## [WHAT THE TASK ASKS]
In the discussion thread below, what does https://fontcdn.toolforge.org/ act as a proxy server for?

## [PASSAGE PROVIDED]
There should be a process for a project to determine if a TPR may be acceptable (such as by publishing a gadget), as per-user opt-in only. Some projects innovate with external resources such a mapping or translation services that there are no sufficient internal replacements for. — xaosflux Talk 16:25, 5 June 2023 (UTC)Reply

In a world with SUL it is very difficult to effectively isolate these sorts of things per-project Bawolff (talk) 17:01, 5 June 2023 (UTC)Reply
@Bawolff there are no global gadgets, so if these are opt-in only, you'd have to opt in at each project. Agree that a default-on gadget would affect unknowing users. — xaosflux Talk 18:50, 5 June 2023 (UTC)Reply
if each individual user is opting in, i think that is workable. For default enabled though, there is enough cross-wiki integration in wikimedia (not to mention everything being cors linked) i would worry that the user's privacy could potentially be compromised in some circumstances even if they never intentionally use the project in question. I guess it would matter a lot on specifics. Bawolff (talk) 18:58, 5 June 2023 (UTC)Reply
@Bawolff 100%! I'll clarify that above. — xaosflux Talk 19:02, 5 June 2023 (UTC)Reply

Proxy servers

Currently, https://fontcdn.toolforge.org/ is a proxy server for the Google fonts server. Would anonymizing proxy servers such as these fall under the category of third-party resources that could not be used? isaacl (talk) 17:33, 5 June 2023 (UTC)Reply

i don't know what this policy's take on it is, but the historical answer is that it is not allowed e.g. see discussion at https://phabricator.wikimedia.org/T209998 Bawolff (talk) 17:43, 5 June 2023 (UTC)Reply
Thanks for the pointer to the Phabricator ticket. I'm unclear then why the proxy server is hosted on toolforge, if using it for Wikimedia-hosted pages or tools isn't currently considered appropriate. isaacl (talk) 20:52, 5 June 2023 (UTC)Reply
it is considered appropriate for toolforge tools but not the main site. The main site is covered by a much stricter privacy policy than toolforge is. The historical view is that private data should not be transfered from main site to toolforge, as otherwise it would be a pretty big loophole if one could get around the privacy policy by just transfering the data to a wikimedia site not covered by the (main) privacy policy. Bawolff (talk) 21:06, 5 June 2023 (UTC)Reply
Hi @Isaacl: and thanks for taking part in the discussion. Since WMCS is not part of Wikimedia production websites, the WMCS-hosted resources are currently considered third-party resources. However, this conversation is part of an exploratory process and thoughts on if and when WMCS-hosted resources should be considered differently are welcome. — Samuel (WMF) (talk) 22:37, 5 June 2023 (UTC)Reply
One of the many flaws of this proposal is that it lists Complete list of Wikimedia projects as production websites. Based on that definition https://fontcdn.toolforge.org/ and https://maps.wikimedia.org/ fall in the third-party category, but it's no problem to include content from http://www.wikimedia.org.ph/ and https://translatewiki.net/wiki/. Multichill (talk) 21:28, 7 June 2023 (UTC)Reply

Localhost

Please do not use CSP headers to block http://localhost and http://127.0.0.1; this "external" site is under the user's control and is useful for script development. Suffusion of Yellow (talk) 18:17, 5 June 2023 (UTC)Reply

Hello @Suffusion of Yellow:, and thanks for raising this concern here. However, CSP rules are outside the scope of this policy discussion. You can look at this Phabricator ticket to see if it is a more suitable avenue for your suggestion. — Samuel (WMF) (talk) 21:05, 5 June 2023 (UTC)Reply
Ok, so is this is going to be a "social" policy, with no technical measures to prevent the fetching of external resources? Or with this be prevented by some other means? Either way, please don't define localhost as a "third-party resource" even though it's "located outside Wikimedia production websites". This would be equivalent to policing what software I'm allowed to have on my computer. Suffusion of Yellow (talk) 17:04, 6 June 2023 (UTC)Reply
@Suffusion of Yellow: by "social" do you mean that the policy will be enforceable by the community, as here for example? Then yes, although it is good to note there are ongoing plans for technical measures to prevent the fetching of external resources (see phab:T135963). That being said, ideas for enforcing this policy more specifically are welcome. I hear your other point about localhost URLs being part of your personal space. In that case it makes sense to think more broadly about those locations since other users may use custom domain names, local IP addresses, etc. In the event that exemptions are considered as part of this policy, what might be a good way to identify those local resources? — Samuel (WMF) (talk) 18:49, 6 June 2023 (UTC)Reply
Expanding on a suggestion by Bawolff in that task, a user preference, maybe? That is, I go to Special:AllowedThirdPartySites, get asked for my password, then add "127.0.0.1", "foohostname.barnetwork", and so on. Suffusion of Yellow (talk) 19:06, 6 June 2023 (UTC)Reply

New wiki for code incompatible with the CC-BY-SA?

## [MATERIAL]
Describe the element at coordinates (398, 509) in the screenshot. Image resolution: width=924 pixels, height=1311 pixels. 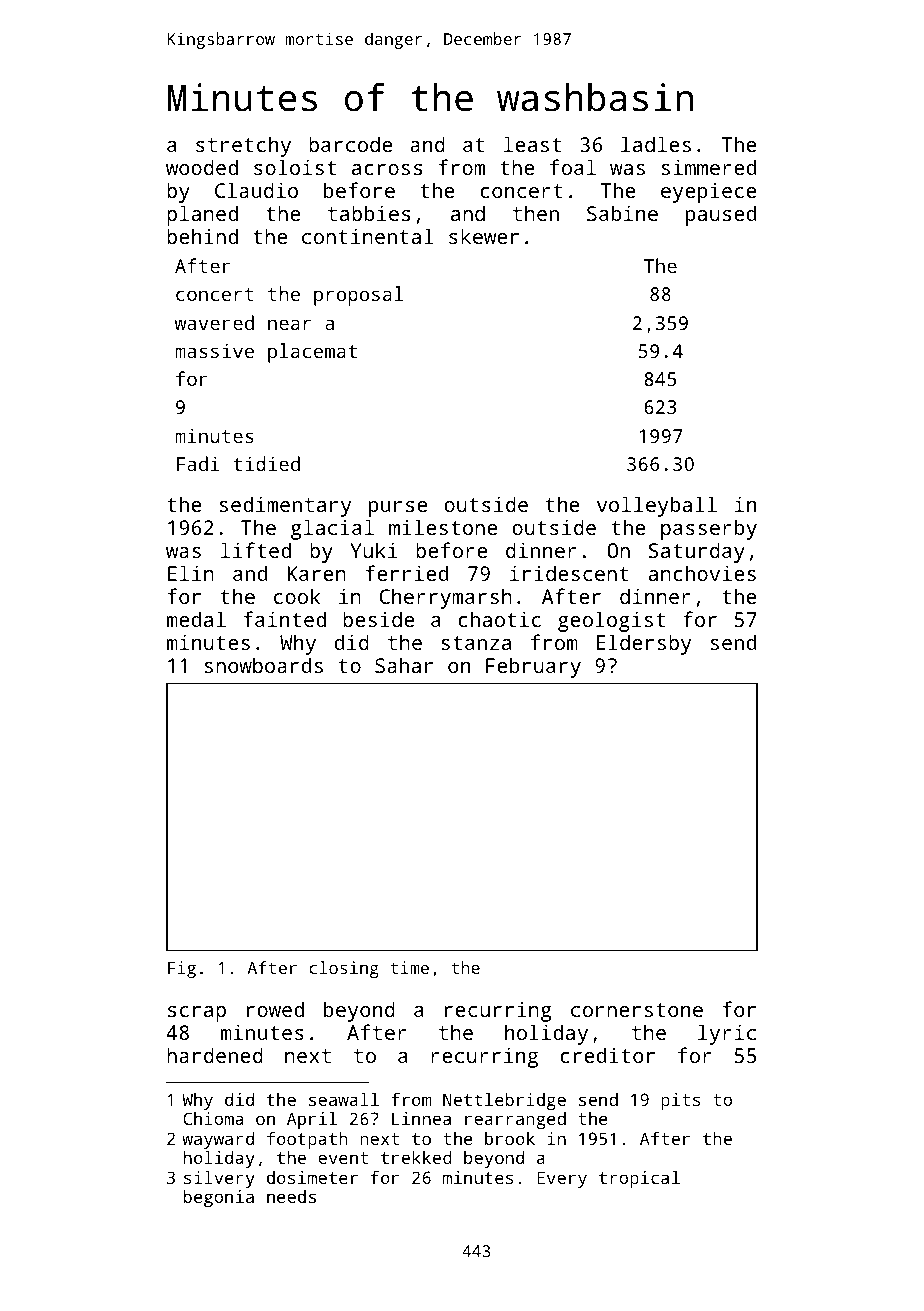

## [TASK ANSWER]
The Google fonts server.